Answering a later question on her philosophy of teaching, Gay said that “I believe that every young person that walks into my classroom is a great writer. Maybe they don’t know it yet, maybe they’ve been told otherwise, and it’s my job to unpack … their writing ability and help them reach it to the best of their ability.”

Another student asked about what keeps Gay’s love for long-form prose alive in an online era of 280-character limits and snappy captions. “I love long-form prose,” Gay responded. “That’s where you can really sit down and sink into your ideas and demonstrate the breadth of your knowledge, instead of those zingy soundbites.”

“With long-form prose, you can explain yourself more, and justify yourself more,” she said. She used the example of a tweet she had made earlier that day, which relayed that she had seen a “Blue Lives Matter” flag while driving into Amherst. Gay noted that the tweet garnered responses from Massachusetts residents attempting to defend the liberal credentials of their state.

“What people were engaging with was not the fact that ‘Oh, maybe people are going to see that flag and feel unsafe in this community,’” she said. “What they thought was ‘I’m not racist, what are you trying to say, I shop at the local co-op.’ That’s why it’s not going to be the place where productive conversations happen. In the long-form place, I could explain sort of what that means to see that kind of a flag flying, and think, ‘What do the Black people who live here think about that?’”

Later in the Q&A, a student asked for Gay’s thoughts on heterosexual marriage, to which she laughed and replied: “Shoutout to all the soldiers out there willing to take that on. I think that any woman who can tolerate marrying a man is a hero.”

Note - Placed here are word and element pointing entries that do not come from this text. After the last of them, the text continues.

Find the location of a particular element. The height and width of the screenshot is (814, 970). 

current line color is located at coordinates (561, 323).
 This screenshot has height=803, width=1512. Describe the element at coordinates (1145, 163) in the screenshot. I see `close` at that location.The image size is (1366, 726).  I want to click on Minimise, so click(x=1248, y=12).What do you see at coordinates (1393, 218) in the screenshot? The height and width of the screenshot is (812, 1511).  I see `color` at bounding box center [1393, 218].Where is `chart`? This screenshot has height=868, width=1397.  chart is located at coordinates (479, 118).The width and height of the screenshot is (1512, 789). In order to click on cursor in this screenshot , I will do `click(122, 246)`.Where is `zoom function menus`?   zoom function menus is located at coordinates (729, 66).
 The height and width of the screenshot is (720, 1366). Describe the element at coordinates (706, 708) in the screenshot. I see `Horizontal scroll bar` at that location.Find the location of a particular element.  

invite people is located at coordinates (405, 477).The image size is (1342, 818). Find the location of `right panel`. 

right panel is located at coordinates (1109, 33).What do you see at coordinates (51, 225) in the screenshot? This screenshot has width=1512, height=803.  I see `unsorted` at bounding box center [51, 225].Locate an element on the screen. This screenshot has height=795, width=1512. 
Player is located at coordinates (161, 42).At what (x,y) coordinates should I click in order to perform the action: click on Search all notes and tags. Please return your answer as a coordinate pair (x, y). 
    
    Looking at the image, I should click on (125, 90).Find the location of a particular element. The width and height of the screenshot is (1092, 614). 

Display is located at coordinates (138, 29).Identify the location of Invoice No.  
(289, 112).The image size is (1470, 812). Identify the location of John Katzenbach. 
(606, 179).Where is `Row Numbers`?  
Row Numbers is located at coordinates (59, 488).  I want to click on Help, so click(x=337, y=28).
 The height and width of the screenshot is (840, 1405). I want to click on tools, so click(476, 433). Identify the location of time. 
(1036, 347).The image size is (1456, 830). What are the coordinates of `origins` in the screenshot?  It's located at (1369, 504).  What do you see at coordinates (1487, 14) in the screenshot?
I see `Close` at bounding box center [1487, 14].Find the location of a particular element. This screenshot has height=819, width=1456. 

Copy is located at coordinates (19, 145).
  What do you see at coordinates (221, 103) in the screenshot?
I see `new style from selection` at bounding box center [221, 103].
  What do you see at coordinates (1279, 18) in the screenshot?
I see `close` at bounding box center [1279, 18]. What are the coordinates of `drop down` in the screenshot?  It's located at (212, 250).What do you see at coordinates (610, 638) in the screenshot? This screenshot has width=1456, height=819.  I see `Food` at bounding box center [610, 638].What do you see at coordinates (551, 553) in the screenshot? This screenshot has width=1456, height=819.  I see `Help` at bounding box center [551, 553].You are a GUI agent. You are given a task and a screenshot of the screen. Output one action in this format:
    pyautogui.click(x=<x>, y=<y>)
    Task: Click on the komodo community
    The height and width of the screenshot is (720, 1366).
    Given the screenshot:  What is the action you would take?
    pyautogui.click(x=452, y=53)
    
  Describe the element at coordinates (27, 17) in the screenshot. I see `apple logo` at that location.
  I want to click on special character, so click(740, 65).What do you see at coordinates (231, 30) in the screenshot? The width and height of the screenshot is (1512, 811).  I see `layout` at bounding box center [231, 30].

Taking a more serious tone, Gay then reflected that she “wish[ed] that the power of balance in the heterosexual marriage was more equal … [that there were] more societal protection for women who choose to stay home to raise their children, so that if those marriages end, they will have protections and don’t have to start over again, oftentimes in poverty.”

The final question of the night was from another student in the audience, who asked about “how you deal with being in conversation or community with well-intentioned white folks who don’t always get it … especially when you’re the only Black woman in the space.”

“That’s a good question,” Gay said. “I try to always acknowledge and see the good intentions, but I don’t allow good intentions to serve as a free pass. Good intentions aren’t enough … if I ignore your good intentions, your feelings will be hurt, but if you ignore my reality, I could lose my life.”